Non sono stati osservati effetti collaterali. Il livello di calcio nel sangue e nelle urine è rimasto nel range di normalità. Non è stato trovato, per esempio, la formazione di calcoli renali o altri sintomi di depositi di calcio nel corpo. L'effetto inaspettato è stato solo una notevole riduzione dei livelli di colesterolo nel sangue durante i primi 12 mesi di trattamento. Le donne anziane non dovevano più temere la sclerosi o l' infarto .

Successivamente, l'esperimento è stato ripetuto con 14 volontarie in buona salute, operatori ospedalieri, di età compresa tra 36 e 62 anni. Qui i risultati erano irregolari. Un effetto sorprendente è stato osservato nelle donne di 62 e 48 anni: la loro densità ossea è aumentata a 120 nell'arco di 36 mesi.Una delle donne aveva una densità ossea di 88 (significativamente inferiore alla norma presa a 100) e dopo il trattamento con calcio e vitamina D per 22 mesi, è aumentato a 115, che ha addirittura superato la norma.

In tutti i casi il midollo osseo non è un risultato diretto della mancanza di calcio nella dieta. Questo può contribuire a prolungare il riposo a letto, la paralisi, ecc., Ma una dose extra di calcio può sempre aiutare.

Quanto calcio dovrei assumere quotidianamente per evitare l'osteoporosi? Un gruppo di scienziati guidato dal Dr. Albanese ritiene che il tasso raccomandato di 800 mg al giorno sia troppo piccolo. È necessario almeno 1 g, cioè 1000 mg di calcio al giorno, o meglio, da 600 a 1500 mg, a complemento del fatto che, in media, una persona con cibo di circa 400 mg.

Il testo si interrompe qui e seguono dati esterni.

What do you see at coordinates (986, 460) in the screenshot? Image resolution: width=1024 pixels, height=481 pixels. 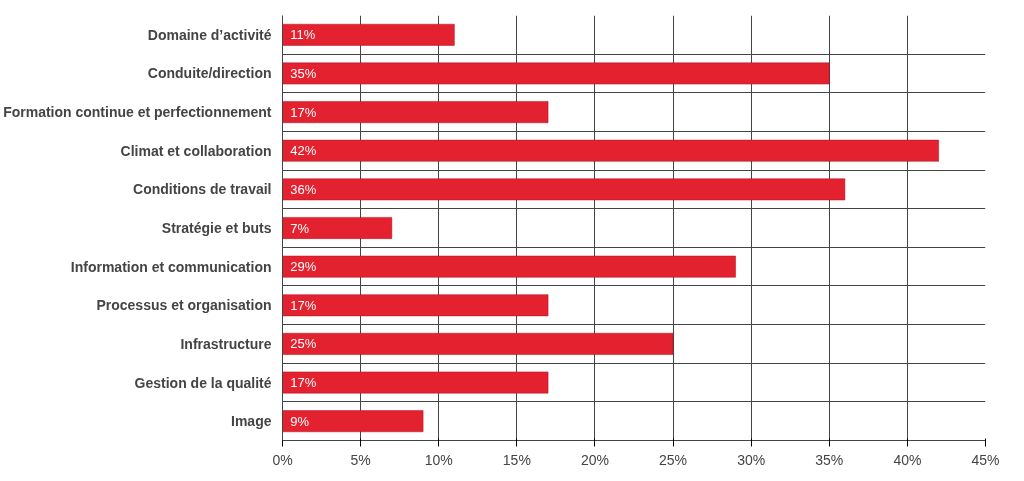 I see `x-tick-label: 45%` at bounding box center [986, 460].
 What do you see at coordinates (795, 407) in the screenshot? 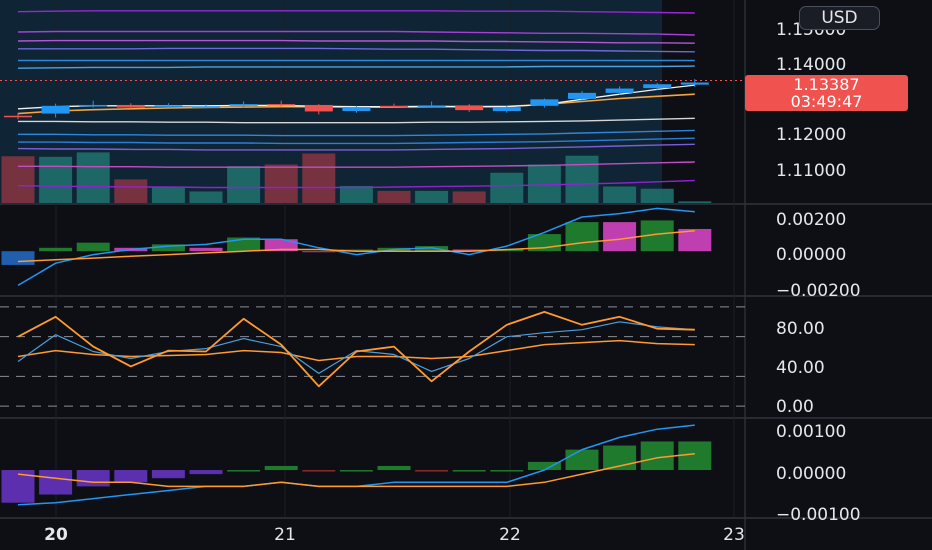
I see `y-tick-label: 0.00` at bounding box center [795, 407].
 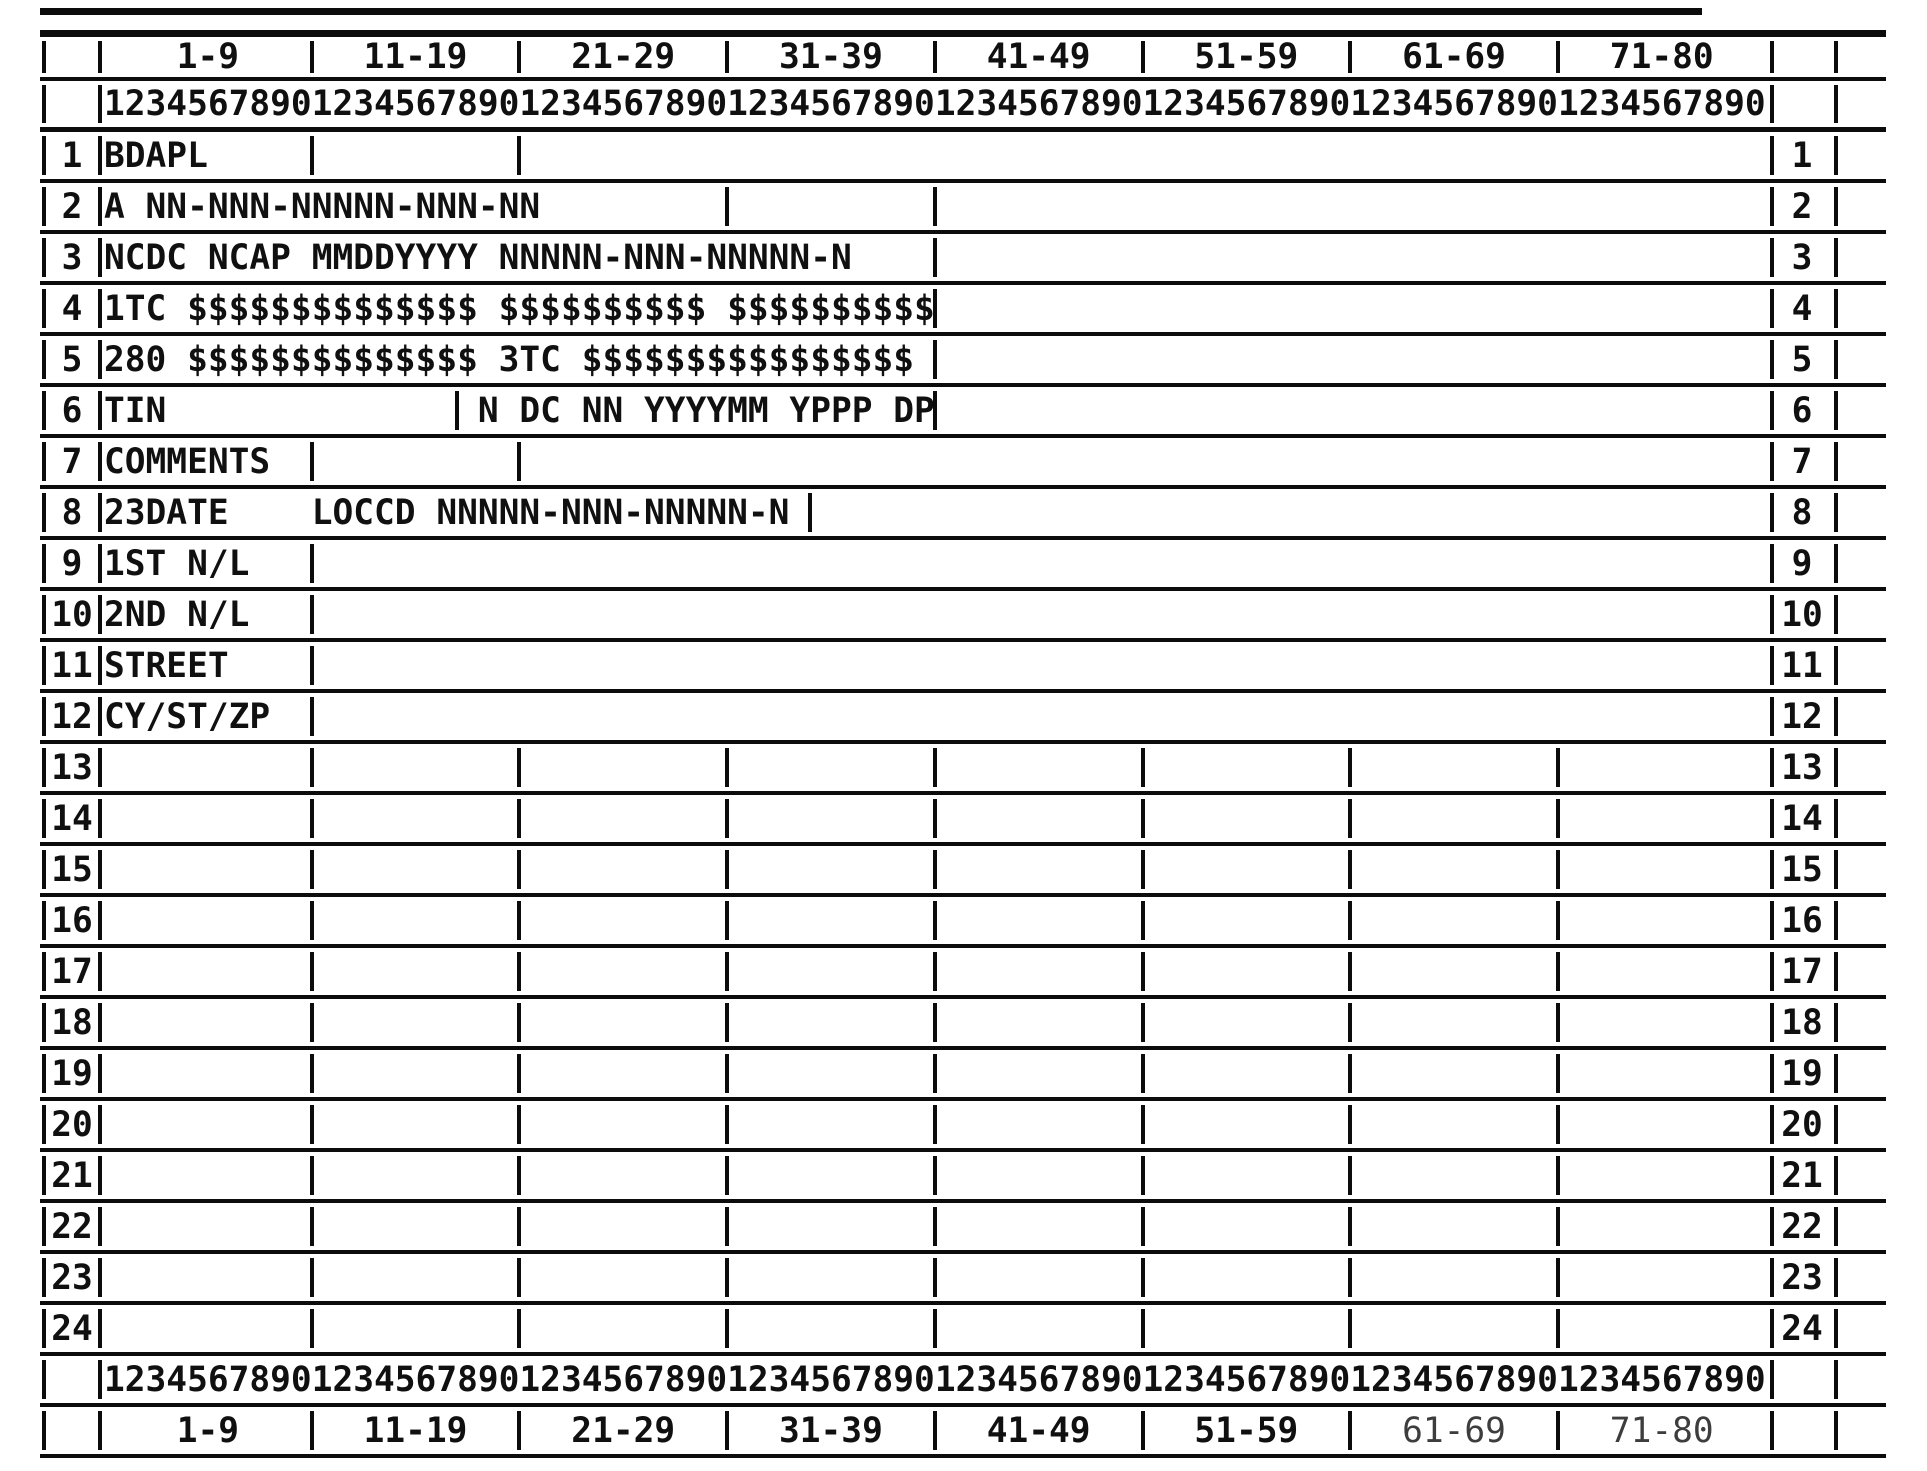 I want to click on grid-row: 7 COMMENTS 7, so click(x=963, y=464).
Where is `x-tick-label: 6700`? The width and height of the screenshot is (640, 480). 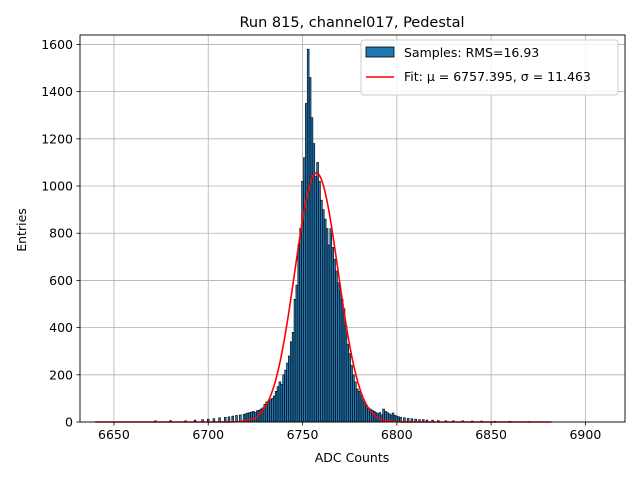 x-tick-label: 6700 is located at coordinates (208, 434).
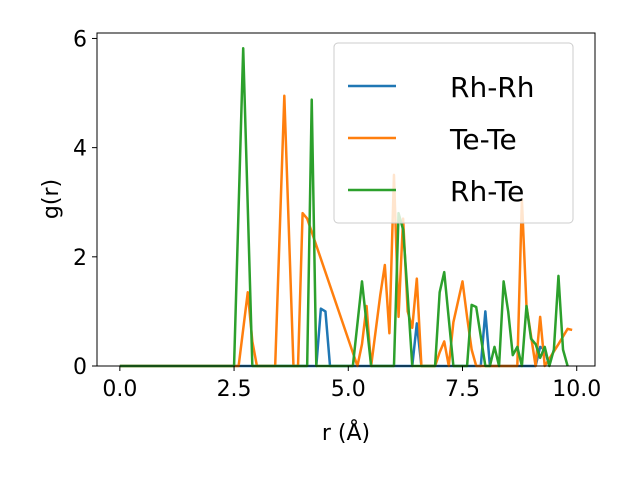 This screenshot has width=640, height=480. What do you see at coordinates (492, 88) in the screenshot?
I see `legend-label-0: Rh-Rh` at bounding box center [492, 88].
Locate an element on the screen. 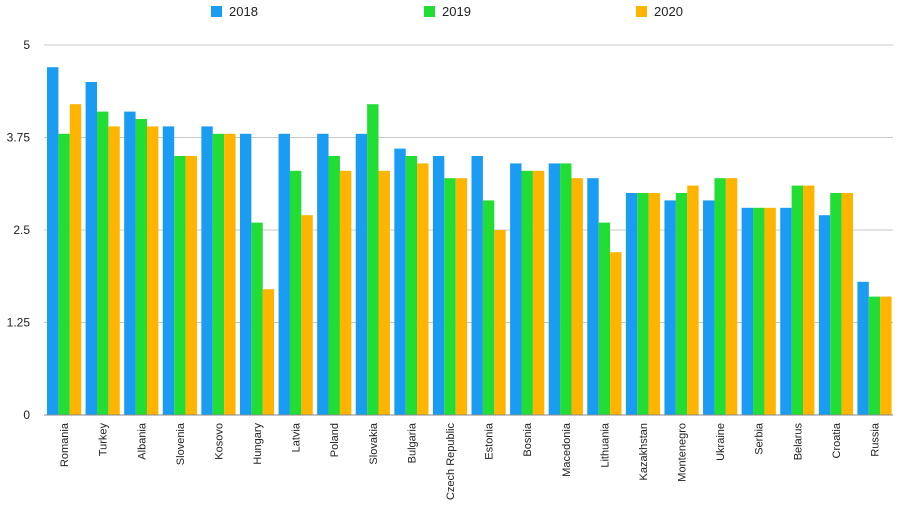  bar-2018-bulgaria is located at coordinates (400, 282).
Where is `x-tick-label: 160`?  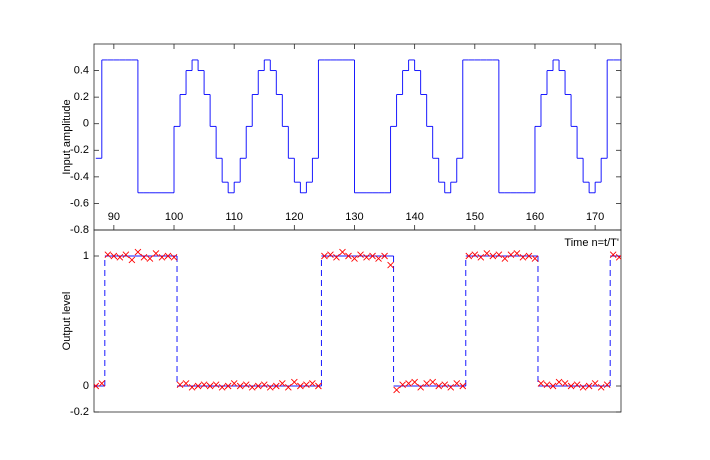
x-tick-label: 160 is located at coordinates (535, 217).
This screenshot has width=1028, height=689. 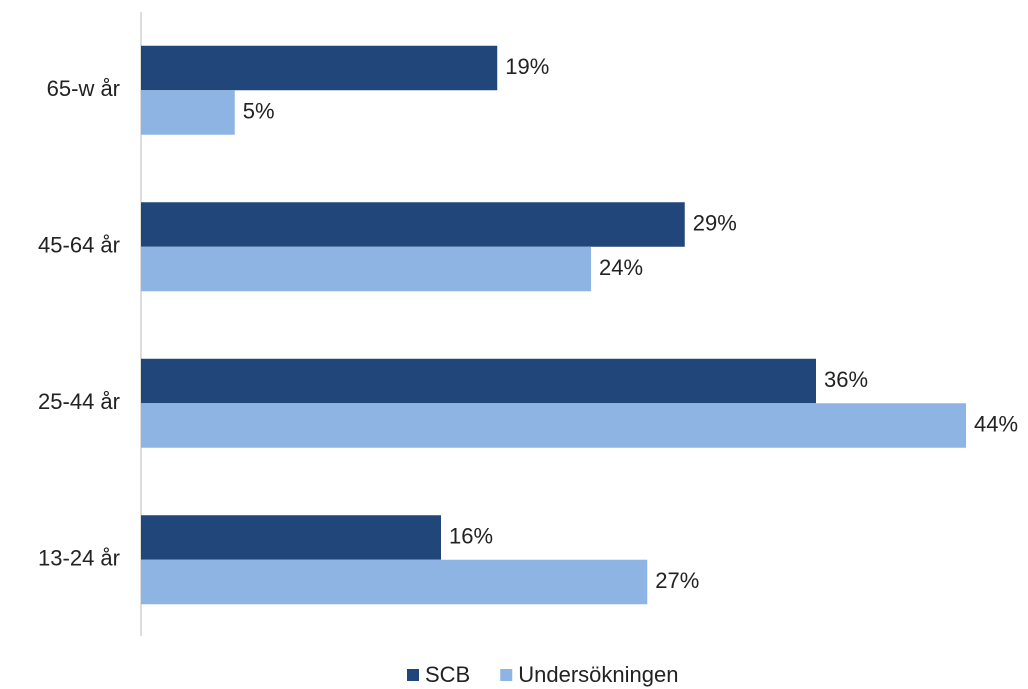 I want to click on value-label: 36%, so click(x=846, y=380).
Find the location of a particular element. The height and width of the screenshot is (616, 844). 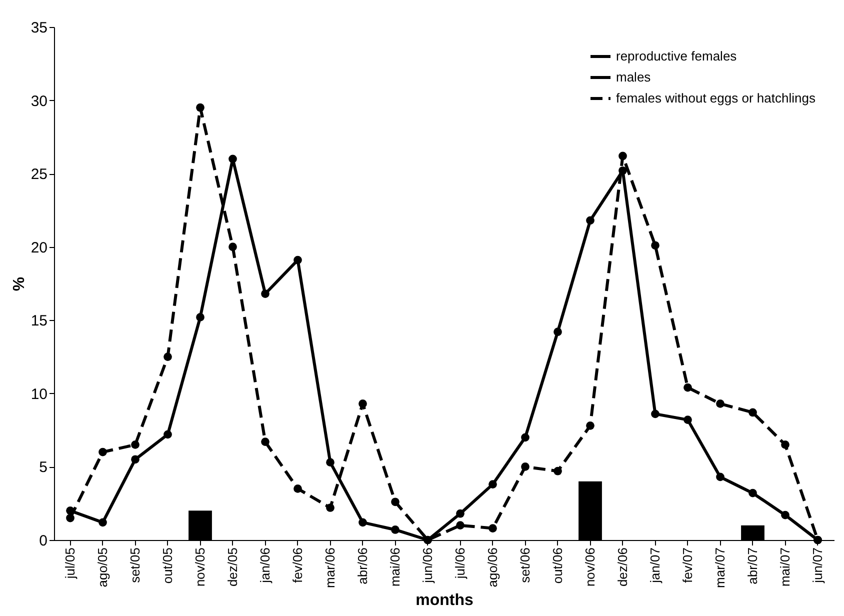

x-tick-label: set/06 is located at coordinates (524, 566).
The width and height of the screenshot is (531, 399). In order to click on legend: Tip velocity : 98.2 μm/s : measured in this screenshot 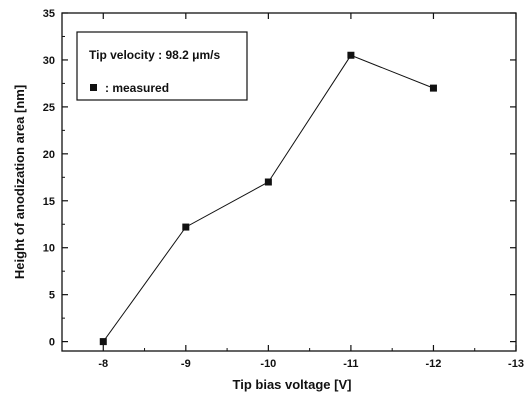, I will do `click(162, 66)`.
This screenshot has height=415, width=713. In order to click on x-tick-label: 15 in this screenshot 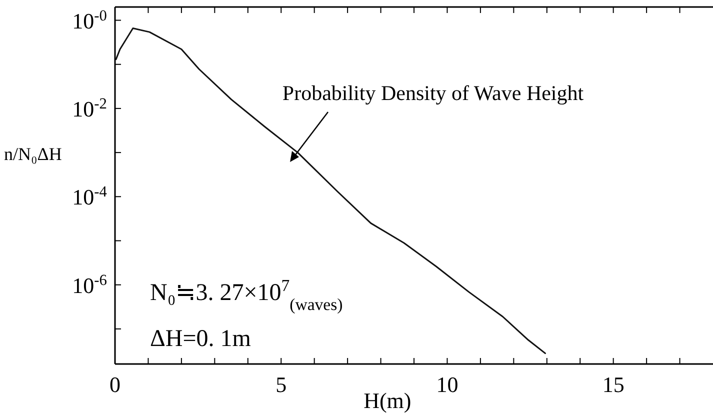, I will do `click(613, 384)`.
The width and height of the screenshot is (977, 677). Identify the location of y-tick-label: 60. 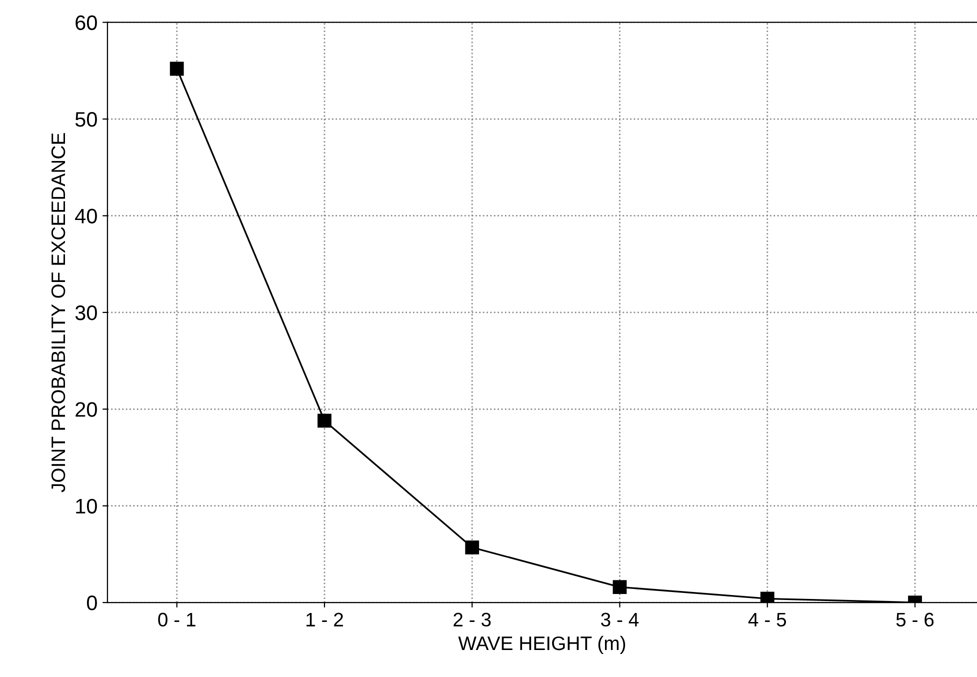
(86, 22).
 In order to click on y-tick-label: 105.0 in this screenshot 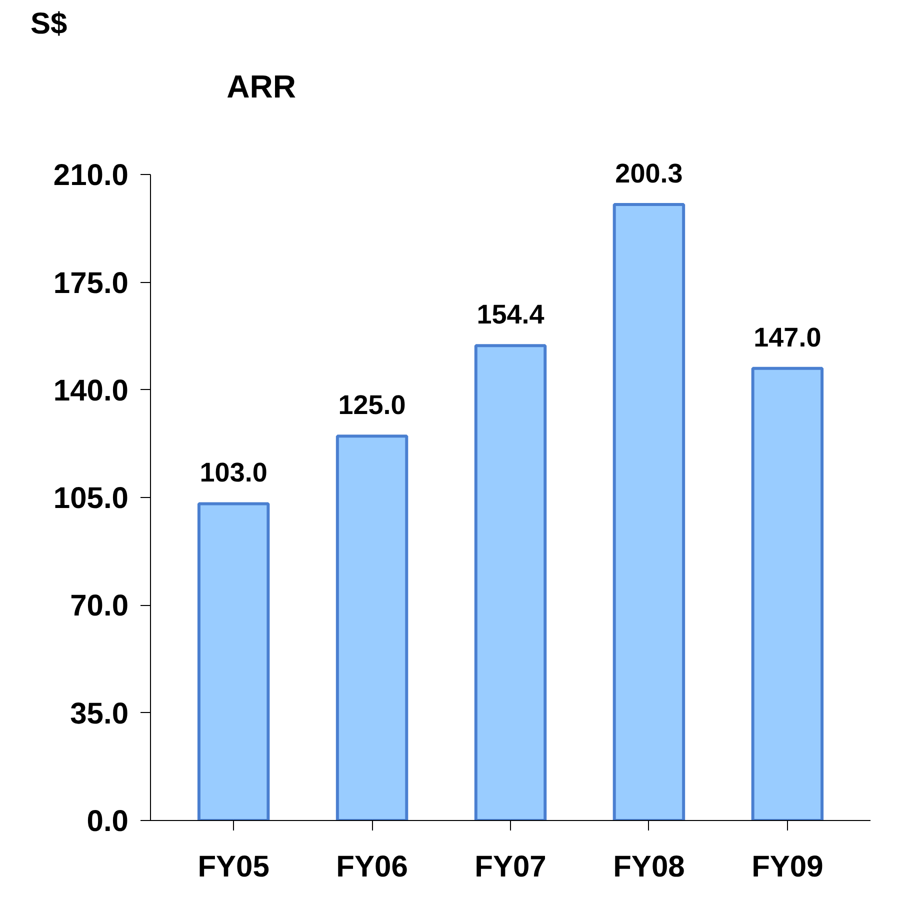, I will do `click(91, 499)`.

Dr. Albanese non ha paura di superare questo tasso, dal momento che molti assorbono solo il 10-50% di calcio, e più invecchiamo, minore è la capacità del nostro corpo di assorbire il calcio.

Sarebbe meglio dare il calcio del corpo sotto forma di farina d'ossa, ma è anche possibile sotto forma di compresse di gluconato di calcio, acido lattico di calcio, ecc.